WORK INSTRUCTIONS:
Copy out each line of the listing below where the string "will" appears.

INPUT RECORDS:
◆ ◆ ◆ ◆ ◆ ◆ ◆
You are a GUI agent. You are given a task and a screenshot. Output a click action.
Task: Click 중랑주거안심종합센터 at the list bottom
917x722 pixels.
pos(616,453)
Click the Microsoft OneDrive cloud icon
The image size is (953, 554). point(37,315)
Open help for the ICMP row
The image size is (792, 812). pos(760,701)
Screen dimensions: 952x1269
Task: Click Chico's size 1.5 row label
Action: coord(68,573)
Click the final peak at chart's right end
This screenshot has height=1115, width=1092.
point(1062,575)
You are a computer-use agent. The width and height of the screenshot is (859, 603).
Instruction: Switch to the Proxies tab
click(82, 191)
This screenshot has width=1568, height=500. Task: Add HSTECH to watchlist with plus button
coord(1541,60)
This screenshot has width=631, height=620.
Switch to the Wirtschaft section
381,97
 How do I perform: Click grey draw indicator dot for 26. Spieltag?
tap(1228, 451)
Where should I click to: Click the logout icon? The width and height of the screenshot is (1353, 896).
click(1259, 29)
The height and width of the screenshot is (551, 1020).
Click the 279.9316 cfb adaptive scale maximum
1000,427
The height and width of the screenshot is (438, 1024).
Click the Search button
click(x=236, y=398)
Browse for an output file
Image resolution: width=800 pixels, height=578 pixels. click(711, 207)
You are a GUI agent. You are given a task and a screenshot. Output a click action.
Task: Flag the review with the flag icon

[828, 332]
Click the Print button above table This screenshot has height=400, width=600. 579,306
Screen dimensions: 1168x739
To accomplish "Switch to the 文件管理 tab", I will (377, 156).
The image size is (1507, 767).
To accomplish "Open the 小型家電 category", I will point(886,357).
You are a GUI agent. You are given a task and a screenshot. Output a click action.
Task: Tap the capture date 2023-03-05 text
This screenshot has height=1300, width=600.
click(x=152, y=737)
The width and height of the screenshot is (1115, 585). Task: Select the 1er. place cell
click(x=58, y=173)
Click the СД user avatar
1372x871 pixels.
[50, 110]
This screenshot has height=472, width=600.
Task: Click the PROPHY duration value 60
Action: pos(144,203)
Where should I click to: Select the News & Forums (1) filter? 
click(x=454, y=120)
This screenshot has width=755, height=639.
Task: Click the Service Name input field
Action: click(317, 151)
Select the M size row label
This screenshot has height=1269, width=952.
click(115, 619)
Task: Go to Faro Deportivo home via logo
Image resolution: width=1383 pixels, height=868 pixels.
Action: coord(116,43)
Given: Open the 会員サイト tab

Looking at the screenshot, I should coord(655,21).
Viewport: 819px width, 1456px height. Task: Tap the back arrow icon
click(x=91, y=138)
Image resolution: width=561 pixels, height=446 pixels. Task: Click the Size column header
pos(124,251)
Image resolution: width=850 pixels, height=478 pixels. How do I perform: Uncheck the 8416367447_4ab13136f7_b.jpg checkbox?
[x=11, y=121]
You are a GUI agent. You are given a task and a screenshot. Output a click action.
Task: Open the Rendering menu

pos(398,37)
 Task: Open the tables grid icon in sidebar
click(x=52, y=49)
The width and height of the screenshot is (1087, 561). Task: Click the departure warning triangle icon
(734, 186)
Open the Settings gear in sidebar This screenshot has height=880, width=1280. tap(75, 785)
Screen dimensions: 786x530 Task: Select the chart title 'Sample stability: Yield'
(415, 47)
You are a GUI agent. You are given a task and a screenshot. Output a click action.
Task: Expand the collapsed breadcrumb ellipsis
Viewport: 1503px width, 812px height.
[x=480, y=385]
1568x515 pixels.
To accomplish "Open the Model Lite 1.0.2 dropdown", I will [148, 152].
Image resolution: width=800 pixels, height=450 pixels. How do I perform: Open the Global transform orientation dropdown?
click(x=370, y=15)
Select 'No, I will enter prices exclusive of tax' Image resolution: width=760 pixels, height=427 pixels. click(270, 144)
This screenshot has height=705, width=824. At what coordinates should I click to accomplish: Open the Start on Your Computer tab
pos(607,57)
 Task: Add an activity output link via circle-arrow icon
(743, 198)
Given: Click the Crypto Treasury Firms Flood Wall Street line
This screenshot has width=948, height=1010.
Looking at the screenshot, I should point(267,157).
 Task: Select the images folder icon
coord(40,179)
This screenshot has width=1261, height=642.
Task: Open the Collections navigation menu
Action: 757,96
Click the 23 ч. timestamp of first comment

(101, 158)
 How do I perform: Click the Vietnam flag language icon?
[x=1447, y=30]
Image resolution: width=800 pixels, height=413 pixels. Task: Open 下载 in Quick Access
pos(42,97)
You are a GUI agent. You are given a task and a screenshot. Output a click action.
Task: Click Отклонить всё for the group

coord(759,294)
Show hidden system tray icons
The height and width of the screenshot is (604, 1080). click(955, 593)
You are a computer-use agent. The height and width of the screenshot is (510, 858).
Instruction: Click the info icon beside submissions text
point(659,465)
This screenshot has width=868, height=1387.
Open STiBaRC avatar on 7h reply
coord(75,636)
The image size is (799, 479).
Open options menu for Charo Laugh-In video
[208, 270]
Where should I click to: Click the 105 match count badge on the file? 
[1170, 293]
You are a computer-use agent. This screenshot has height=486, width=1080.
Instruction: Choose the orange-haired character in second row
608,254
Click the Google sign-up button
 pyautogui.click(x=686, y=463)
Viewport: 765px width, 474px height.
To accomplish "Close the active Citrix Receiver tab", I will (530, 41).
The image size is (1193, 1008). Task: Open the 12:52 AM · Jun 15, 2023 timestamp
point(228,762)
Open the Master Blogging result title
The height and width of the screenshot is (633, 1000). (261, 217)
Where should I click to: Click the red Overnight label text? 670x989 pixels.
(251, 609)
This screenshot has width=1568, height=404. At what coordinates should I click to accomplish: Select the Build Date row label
◆ ◆ ◆ ◆ ◆ ◆ ◆
FINISHED TASK:
To accomplish "Switch to the 文件管理 tab", I will (377, 156).
To accomplish "Open the 小型家電 category", I will point(886,357).
To accomplish "Open the Model Lite 1.0.2 dropdown", I will [148, 152].
Select 'No, I will enter prices exclusive of tax' Image resolution: width=760 pixels, height=427 pixels. click(270, 144)
To accomplish "Close the active Citrix Receiver tab", I will (530, 41).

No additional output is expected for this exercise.